Liberalna demokracja?
Sam liberalizm utożsamia swój silnie suwerennościowy charakter (w sensie dążenia do integracji władzy wokół reguł prawa jako zabezpieczenia przed konfliktem) z demokracją – nie tylko w sensie uznawanego za część ideologii cyklicznego wyboru administratorów systemu, ale także, jak sądzę, w sensie reprezentowania „woli powszechnej” rozumianej jako obiektywny interes państwa i postrzeganej w kluczu bezalternatywnej, doskonałej racjonalności. Prawo bowiem rozwija się jako zasada uniwersalna, a w rzeczywistości przede wszystkim w taki sposób, by uwzględniać wolę uznania istniejących tożsamości zdolnych do podjęcia walki o takie uznanie z wykorzystaniem rzeczywistych zasad systemu. Ponieważ liberalizm premiuje własny typ racjonalności, równocześnie wzmacnia nurty irracjonalne, antropologicznie zdefragmentowane, aspołeczne, wychodząc z założenia, że łatwiej jest nimi kierować.
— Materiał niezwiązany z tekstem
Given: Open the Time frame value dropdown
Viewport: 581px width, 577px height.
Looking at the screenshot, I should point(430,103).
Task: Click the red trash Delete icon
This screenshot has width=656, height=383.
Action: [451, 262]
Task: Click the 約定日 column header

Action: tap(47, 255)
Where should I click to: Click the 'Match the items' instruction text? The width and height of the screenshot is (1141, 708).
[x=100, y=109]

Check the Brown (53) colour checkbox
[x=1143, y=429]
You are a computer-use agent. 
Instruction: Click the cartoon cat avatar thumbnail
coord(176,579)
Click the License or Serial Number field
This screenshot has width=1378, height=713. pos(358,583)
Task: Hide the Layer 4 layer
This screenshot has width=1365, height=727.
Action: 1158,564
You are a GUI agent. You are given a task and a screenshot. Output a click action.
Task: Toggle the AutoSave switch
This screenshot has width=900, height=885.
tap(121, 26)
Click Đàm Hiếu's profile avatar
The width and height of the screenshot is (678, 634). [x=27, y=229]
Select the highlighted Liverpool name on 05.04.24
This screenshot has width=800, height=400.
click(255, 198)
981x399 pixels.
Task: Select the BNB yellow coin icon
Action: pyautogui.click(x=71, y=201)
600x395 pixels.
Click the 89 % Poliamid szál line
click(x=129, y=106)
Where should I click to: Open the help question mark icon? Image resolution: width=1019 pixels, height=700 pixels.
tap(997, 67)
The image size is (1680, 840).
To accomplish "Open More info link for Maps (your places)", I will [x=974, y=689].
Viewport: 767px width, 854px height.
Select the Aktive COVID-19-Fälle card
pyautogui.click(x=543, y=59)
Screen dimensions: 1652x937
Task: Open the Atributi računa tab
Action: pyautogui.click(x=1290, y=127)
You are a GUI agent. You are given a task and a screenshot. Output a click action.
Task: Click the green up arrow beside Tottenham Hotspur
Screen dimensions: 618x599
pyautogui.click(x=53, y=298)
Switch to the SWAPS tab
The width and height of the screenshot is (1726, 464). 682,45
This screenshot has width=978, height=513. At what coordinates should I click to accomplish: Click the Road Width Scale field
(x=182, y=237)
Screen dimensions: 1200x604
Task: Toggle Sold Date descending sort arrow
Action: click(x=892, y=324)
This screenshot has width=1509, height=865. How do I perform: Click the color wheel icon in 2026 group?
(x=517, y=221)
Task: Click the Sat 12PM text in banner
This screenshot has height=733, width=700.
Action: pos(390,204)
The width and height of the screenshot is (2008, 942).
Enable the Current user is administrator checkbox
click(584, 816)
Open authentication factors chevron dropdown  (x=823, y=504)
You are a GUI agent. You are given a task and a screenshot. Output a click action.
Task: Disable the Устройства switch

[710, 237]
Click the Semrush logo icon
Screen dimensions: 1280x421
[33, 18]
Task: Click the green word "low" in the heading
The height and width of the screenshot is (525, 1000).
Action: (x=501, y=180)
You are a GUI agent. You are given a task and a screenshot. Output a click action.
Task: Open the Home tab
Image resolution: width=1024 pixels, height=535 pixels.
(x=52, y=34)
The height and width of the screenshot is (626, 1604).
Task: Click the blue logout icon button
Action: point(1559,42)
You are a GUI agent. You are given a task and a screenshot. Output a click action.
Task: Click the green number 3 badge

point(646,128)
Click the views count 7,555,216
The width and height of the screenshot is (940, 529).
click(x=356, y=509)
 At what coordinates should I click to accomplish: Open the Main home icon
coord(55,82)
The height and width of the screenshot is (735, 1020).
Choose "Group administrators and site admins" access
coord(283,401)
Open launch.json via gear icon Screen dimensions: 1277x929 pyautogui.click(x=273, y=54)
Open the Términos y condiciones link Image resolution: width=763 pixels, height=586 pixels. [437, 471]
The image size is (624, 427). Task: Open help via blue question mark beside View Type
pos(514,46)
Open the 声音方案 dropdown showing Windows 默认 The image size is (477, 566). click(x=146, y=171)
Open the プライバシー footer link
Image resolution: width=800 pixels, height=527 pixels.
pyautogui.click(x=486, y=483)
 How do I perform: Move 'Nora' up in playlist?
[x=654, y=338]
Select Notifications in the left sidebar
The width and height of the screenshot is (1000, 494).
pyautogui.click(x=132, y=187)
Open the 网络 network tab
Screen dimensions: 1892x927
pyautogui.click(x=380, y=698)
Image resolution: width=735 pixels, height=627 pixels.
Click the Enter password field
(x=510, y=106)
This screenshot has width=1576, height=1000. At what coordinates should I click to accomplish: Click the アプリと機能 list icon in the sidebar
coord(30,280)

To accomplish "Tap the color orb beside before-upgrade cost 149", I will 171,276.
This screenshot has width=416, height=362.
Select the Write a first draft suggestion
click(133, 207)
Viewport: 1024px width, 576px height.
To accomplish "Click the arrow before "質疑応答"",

W pewien uproszczony, zanurzony w nieco innym kontekście, ale trafny sposób nowożytne relacje pomiędzy państwem a innymi sferami życia czy sposobami społecznego zorganizowania scharakteryzował w latach 20. o. Jacek Woroniecki: „Weźmy następnie i samo zagadnienie życia narodowego: czyż nie jest zadziwiające, że ci, którzy najgoręcej bronią doniosłości czynnika narodowego, nie są w stanie dojrzeć w nim nic więcej, jak instynkty i uczucia. «Podstawę stosunku jednostki do Narodu stanowią instynkty i uczucia narodowe tkwiące w najgłębszych pokładach jej duszy» – oto ujęcie więzi łączące jednostkę z narodem w deklaracji ideowej Młodzieży Wszechpolskiej. Ciekawe, że z podobnym zapatrywaniem na pochodzenie życia narodowego spotykamy się też i u tak wytrawnego pisarza katolickiego, jakim jest o. Jan Rostworowski SJ; i on też sprowadza życie narodowe do czynników irracjonalnych, uczuciowych i przeciwstawia je państwu będącemu «rzeczą bardziej abstrakcyjną, bezbarwną, jakby nieosobową, która przemawia raczej do chłodnego rozumu niż do uczucia…»” (J. Woroniecki, Życie religijne współczesnej inteligencji polskiej, [w:] Wychowanie człowieka, Znak, Kraków 1961, s. 305-306).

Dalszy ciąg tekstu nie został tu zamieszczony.